0

I was looking for a good way to do time series projection in BigQuery, and found this one, which nicely works to calculate correlations and slope: View Post. But it doesn't help to extend the timeline to your choice.

But can anyone please suggest a complete solution, where I can extend the timeline (x) according to my need and get projections of (Y) using a single query?
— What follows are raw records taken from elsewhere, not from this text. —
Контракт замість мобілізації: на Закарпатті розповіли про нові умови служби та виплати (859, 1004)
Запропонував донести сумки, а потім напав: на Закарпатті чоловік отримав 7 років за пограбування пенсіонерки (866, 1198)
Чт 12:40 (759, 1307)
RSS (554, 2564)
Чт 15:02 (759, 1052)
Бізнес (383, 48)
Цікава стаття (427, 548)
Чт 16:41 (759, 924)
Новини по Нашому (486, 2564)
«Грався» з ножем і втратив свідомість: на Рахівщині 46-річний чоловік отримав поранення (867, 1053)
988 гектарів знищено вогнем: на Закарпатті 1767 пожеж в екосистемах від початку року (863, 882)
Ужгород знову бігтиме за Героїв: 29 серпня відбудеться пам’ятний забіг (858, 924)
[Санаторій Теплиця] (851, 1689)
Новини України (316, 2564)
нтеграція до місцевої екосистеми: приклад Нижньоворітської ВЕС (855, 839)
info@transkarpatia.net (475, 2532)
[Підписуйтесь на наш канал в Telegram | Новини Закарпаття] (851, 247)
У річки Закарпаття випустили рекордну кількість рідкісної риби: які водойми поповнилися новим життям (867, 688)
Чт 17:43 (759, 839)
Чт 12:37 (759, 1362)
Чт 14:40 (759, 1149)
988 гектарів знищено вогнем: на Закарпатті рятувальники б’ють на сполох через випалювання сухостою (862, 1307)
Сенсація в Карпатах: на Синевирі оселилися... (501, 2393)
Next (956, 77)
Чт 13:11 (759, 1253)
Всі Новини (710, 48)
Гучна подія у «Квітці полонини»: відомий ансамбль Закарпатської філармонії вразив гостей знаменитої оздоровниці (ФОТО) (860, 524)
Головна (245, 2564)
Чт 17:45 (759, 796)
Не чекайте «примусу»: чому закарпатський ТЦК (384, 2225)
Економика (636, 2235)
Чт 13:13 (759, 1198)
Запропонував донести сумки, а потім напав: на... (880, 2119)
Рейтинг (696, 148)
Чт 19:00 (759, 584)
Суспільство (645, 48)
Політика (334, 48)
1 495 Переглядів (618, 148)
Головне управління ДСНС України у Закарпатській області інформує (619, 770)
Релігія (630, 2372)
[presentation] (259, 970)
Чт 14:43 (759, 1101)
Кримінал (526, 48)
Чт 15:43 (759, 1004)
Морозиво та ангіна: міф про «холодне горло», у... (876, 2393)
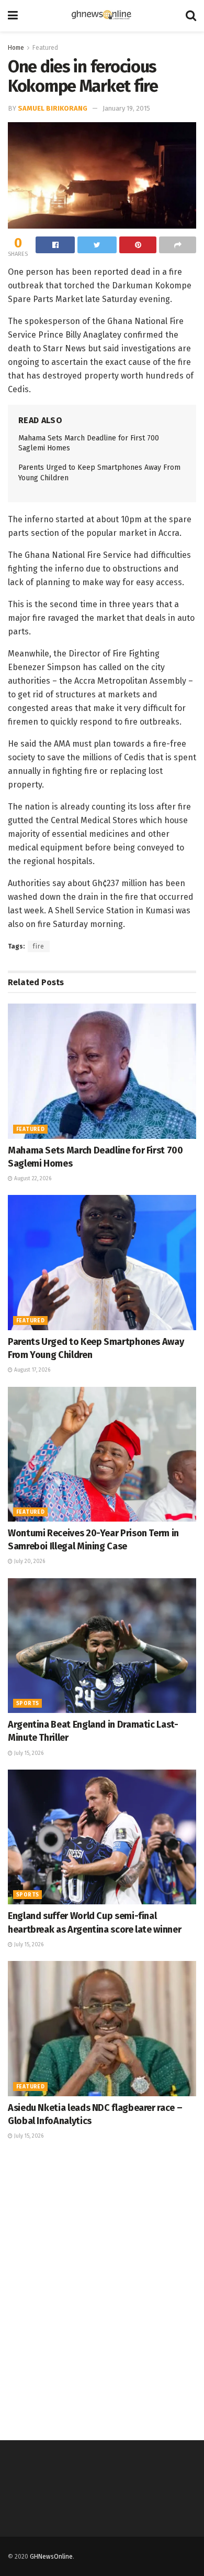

Any help will be highly appreciated.

1 Answers1

5

The basic idea is to left join the model specs to a generated dates table and use it:

WITH stats AS (
  SELECT * FROM UNNEST([
    STRUCT( 'a' AS model, 0.3 AS slope, 11 AS intercept ),
    STRUCT( 'b', 0.2, 7)
  ])
)

SELECT
  date,
  model,
  slope,
  intercept,
  UNIX_DATE(date) AS X,
  slope * UNIX_DATE(date) + intercept AS Y
FROM
  UNNEST(GENERATE_DATE_ARRAY(DATE('2018-05-01'),DATE('2018-07-01'))) AS date
  LEFT JOIN stats ON TRUE
ORDER BY date ASC

I did not repeat the statistics part since it is already answered, but I created a dummy table with two models which replaces it, The model can also be a bucket of course, then you'd have to left join on that as a key.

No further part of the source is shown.